The math was simple as we looked optimistically into our pints in the Marney’s Village Inn.  Win here and it would take a freak set of results for us to be heading, quite literally, South next season.  A draw and we would be 75% safe but a defeat?  Well, that would potentially drag us down into the dark depths of the bottom of the table.  We don’t mention the R word at board meetings but it is there.  We can all feel it, hiding in the darkness, laughing at us when we talk about plans for next season.  To paraphrase Stephen King:-

“Monsters are real.  Ghosts are real.  Relegation is real.  They exist and they all live inside us.  And sometimes they win”

Metropolitan Police 2 Lewes 0 – Imber Court – Saturday 11th April 2015
“Just bloody score Wingate” was the most popular phrase uttered during the second half of the game.

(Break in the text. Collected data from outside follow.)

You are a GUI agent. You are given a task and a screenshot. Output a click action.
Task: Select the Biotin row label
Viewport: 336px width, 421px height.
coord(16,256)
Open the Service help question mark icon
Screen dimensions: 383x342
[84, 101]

A group of grown men, all huddled together looking at their mobile phone screens.  I often tell me daughters off for anti-social behavior such as this but this was different.  If we all looked hard enough at the same latest score page then surely Wingate would score and our precarious position might become a little easier.  Of course, the opposite happened.  VCD Athletic scored again to double their lead and with it climbed out of the bottom four for the first time since September.  The gap between us and the drop zone was now just 3 points.

By this point we had come to realize it wasn’t our day.  Try as we might, and we did mightily try in the second half, we simply couldn’t find the Met Police net.  Even the referee wasn’t playing ball, denying us a clear-cut penalty for hand ball on the hour mark.  So much for the reports we had received,  that suggested Hudson-Odoi looked disinterested and Reid was goal-shy.  In the space of three first half minutes they combined twice to give the home side what transpired to be an unassailable lead.

We came in hope rather than expectation, enjoying the sunshine for the second away trip in six days, and once again provided a large proportion of the total attendance.  In this case it was 37 fans out of a total of 85.  It is hard to believe that it is still possible for Met Police to be playing in the Conference South in just a few months time, with this win doing their late play-off charge no harm at all.  Yet, no more than a few dozen fans come to watch them.  You can’t fault the facilities at Imber Court, although the strict rule that guests had to be wearing a jacket and tie to enter the board room (in theory you could wander in wearing shorts and flip-flops as long as you had a tie and jacket on) does seem quite formal for the confines of the Ryman Premier League.  Fortunately, a board member, seeing my predicament, or mores to the point, Club Sec Kev taking the piss because he could go in and I couldn’t, came out with a plate of sandwiches for me.

Other results were OK – we are one of nine teams that could still be relegated, although three of the four sides in the drop zone can no longer catch us.  Next Saturday, when the Rooks host Leatherhead looking for those vital three points, I will be in the Stadion Gorče Petrov watching Makedoniha GJP take on Vrapciste.  Whilst my head will be filled with the delights of Skopje and Macedonia, my heart will be 1,500 miles away at The Dripping Pan.